The Snapshot Date is the date used by the State Medicaid agency to take a “snapshot” of a couple’s finances to determine eligibility. In states that impose a minimum and maximum Community Spouse Resource Allowance (CSRA), the snapshot date determines the couple’s protected amount. Under federal law, the snapshot date is the first day of continuous institutionalization.
Single Premium Immediate Annuity (SPIA)
The Single Premium Immediate Annuity is an annuity funded with a one-time investment amount that is annuitized upon purchase of the contract. It begins providing regular payments as soon as it is funded. There is no growth or deferral period.
Society of Financial Services Professionals
A national membership organization that provides educational opportunities, professional resources, and ethical standards to financial services professionals.

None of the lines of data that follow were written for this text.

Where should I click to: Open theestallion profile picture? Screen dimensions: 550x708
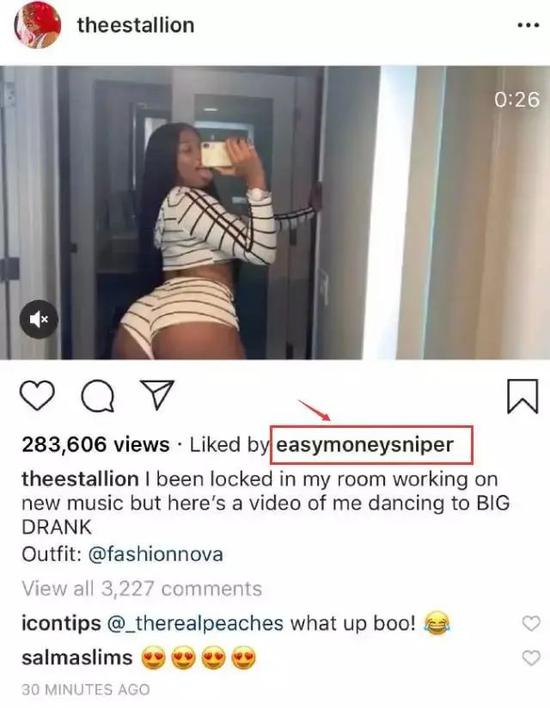[x=38, y=25]
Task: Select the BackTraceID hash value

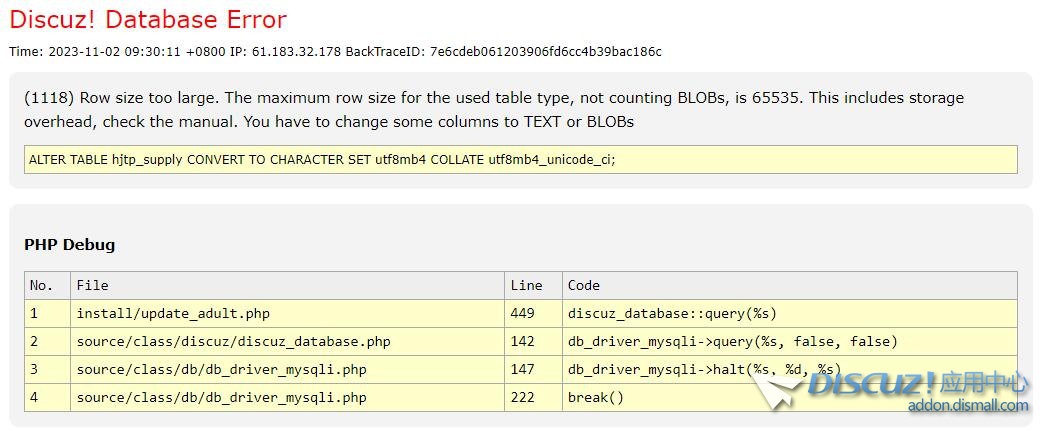Action: point(545,51)

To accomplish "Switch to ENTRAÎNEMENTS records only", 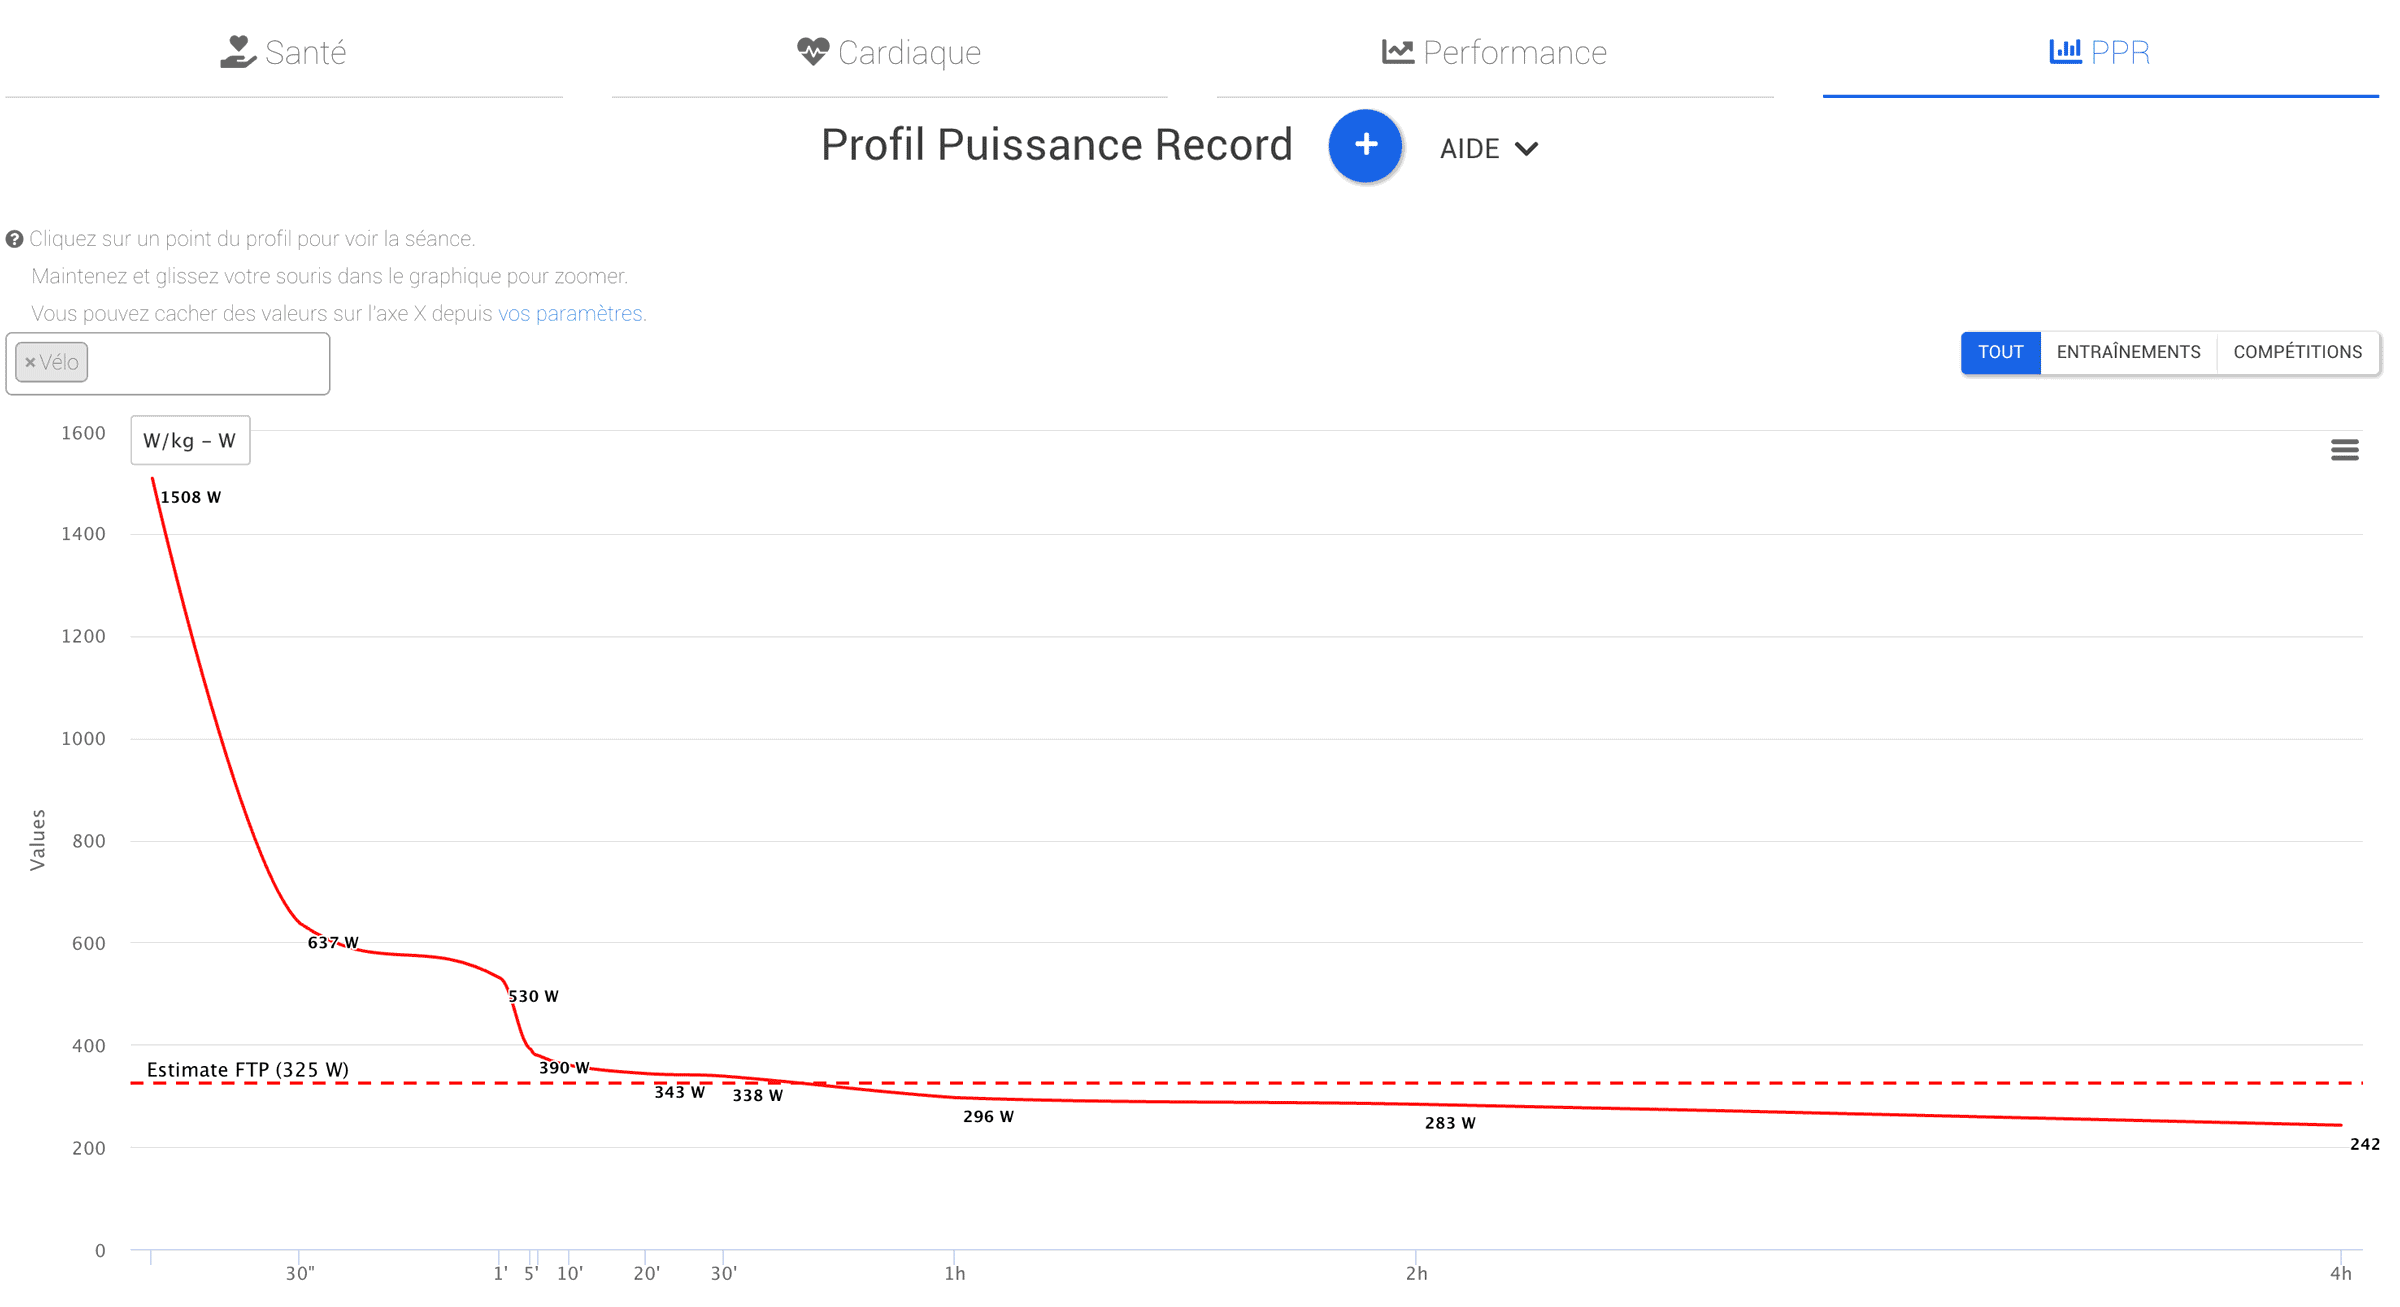I will click(2128, 352).
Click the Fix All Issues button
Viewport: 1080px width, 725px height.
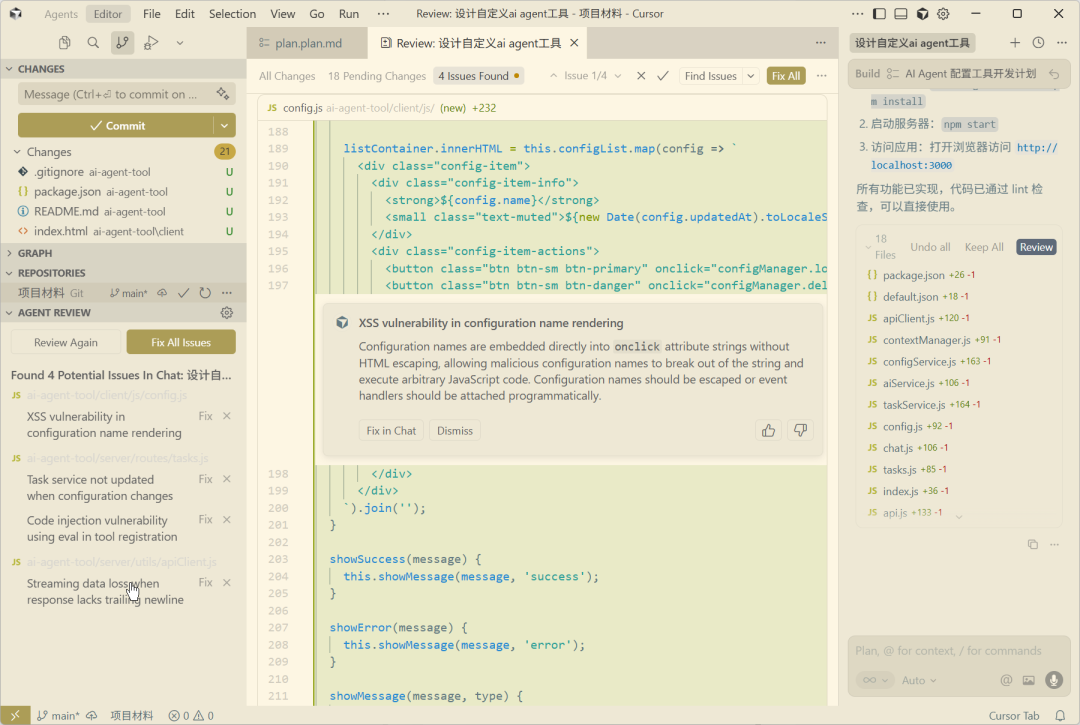(x=181, y=342)
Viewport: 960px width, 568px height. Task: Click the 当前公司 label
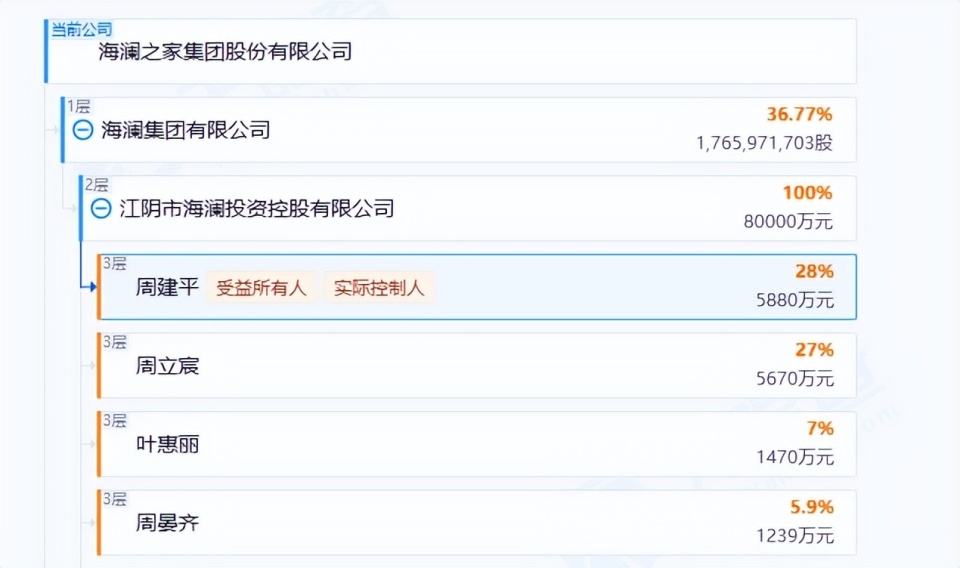[x=82, y=28]
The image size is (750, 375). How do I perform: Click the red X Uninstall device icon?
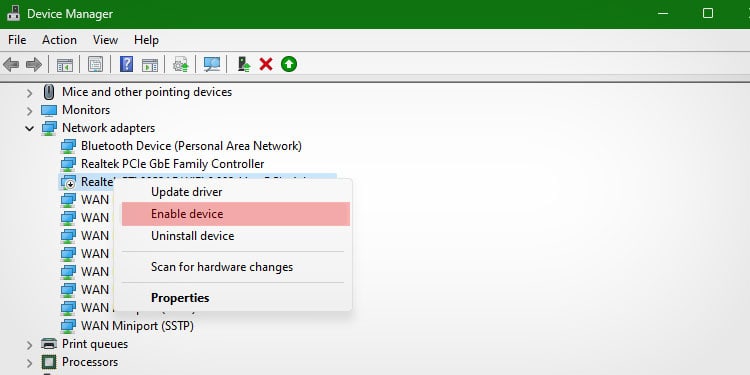(x=266, y=64)
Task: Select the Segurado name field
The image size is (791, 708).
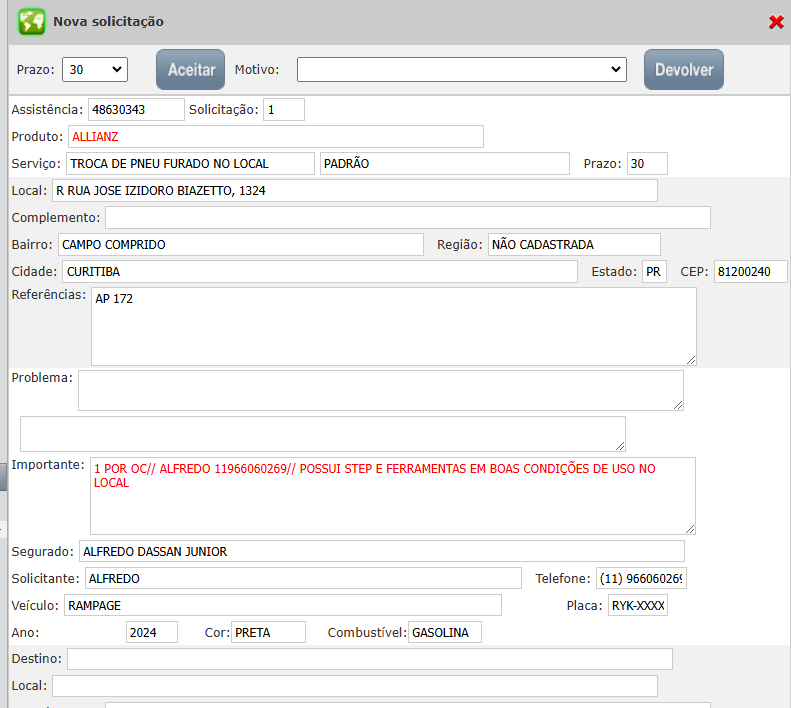Action: 381,551
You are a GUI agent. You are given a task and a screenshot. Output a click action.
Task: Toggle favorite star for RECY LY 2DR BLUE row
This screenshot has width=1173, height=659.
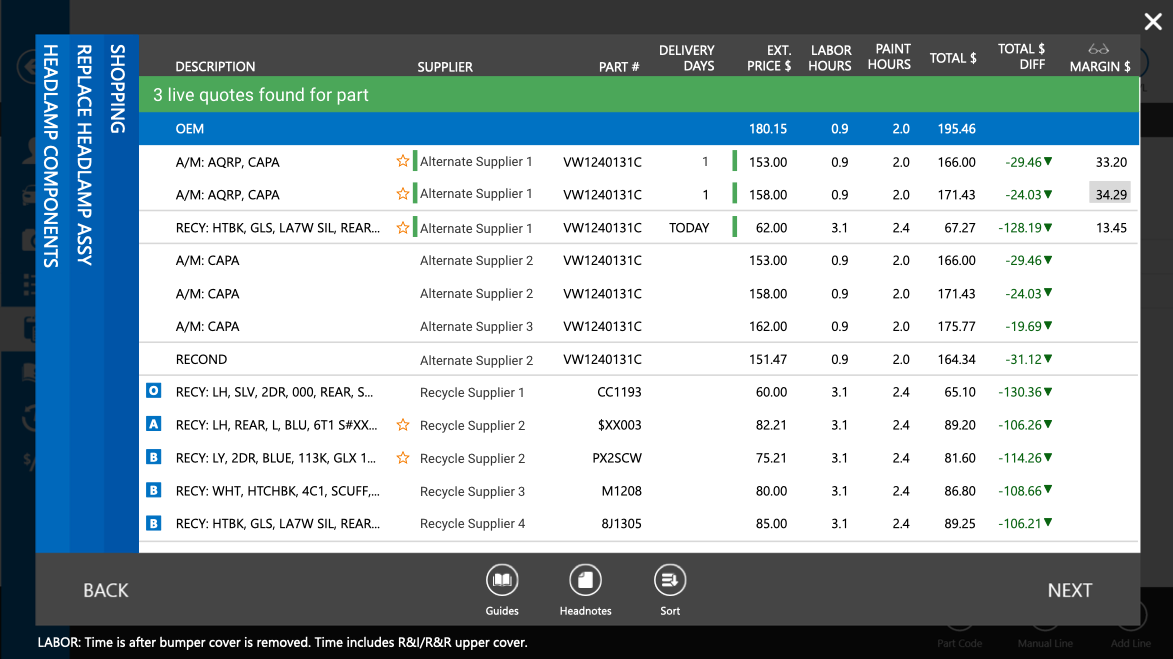point(402,458)
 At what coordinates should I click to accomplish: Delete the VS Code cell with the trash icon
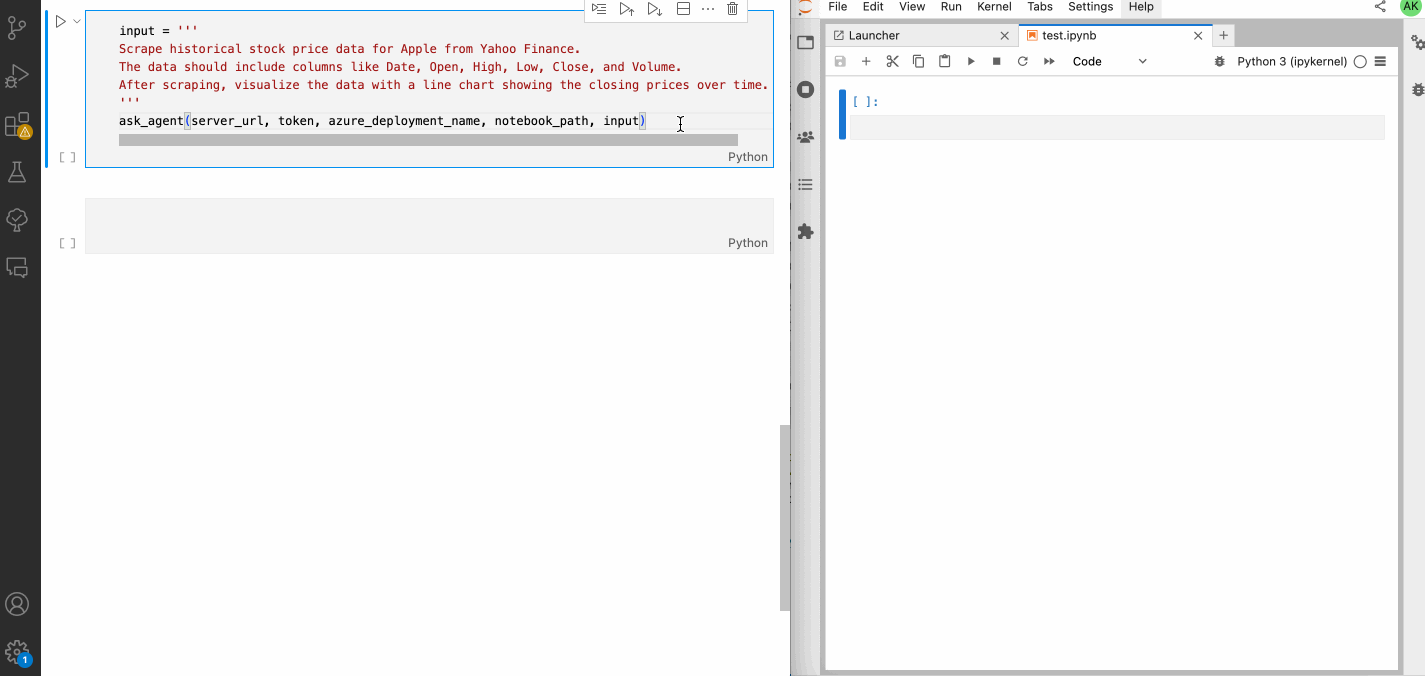[732, 8]
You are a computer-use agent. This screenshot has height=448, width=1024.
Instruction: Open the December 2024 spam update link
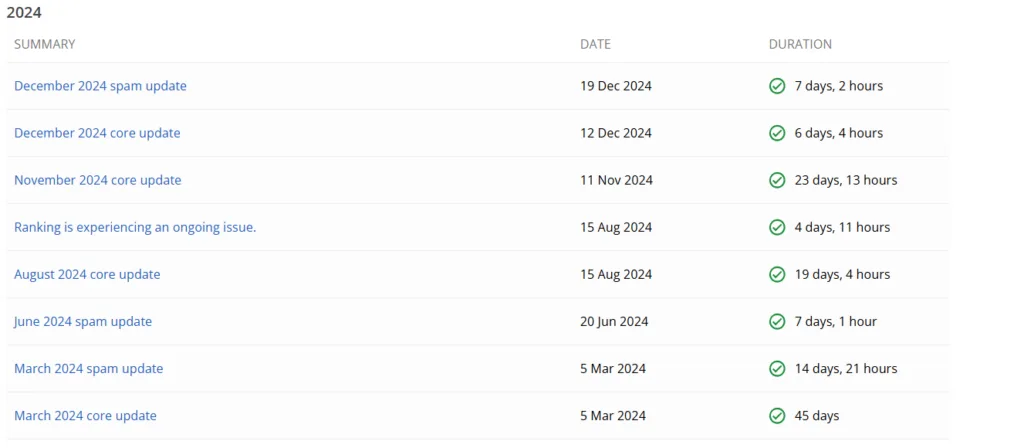click(x=100, y=86)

Standard Utility Allowance
The Standard Utility Allowance is the standardized figure used by the State Medicaid agency in place of a community spouse’s actual utility costs (heat, electric, etc.). It is used to calculate a community spouse’s total shelter expenses. The figure varies from state to state.
Uncompensated Transfer of Assets
An Uncompensated Transfer of Assets is a transfer of assets for less than fair market value (also known as a divestment or a gift). If a transfer of assets occurred within the lookback period, the State Medicaid agency will impose a penalty period of ineligibility based on the amount transferred.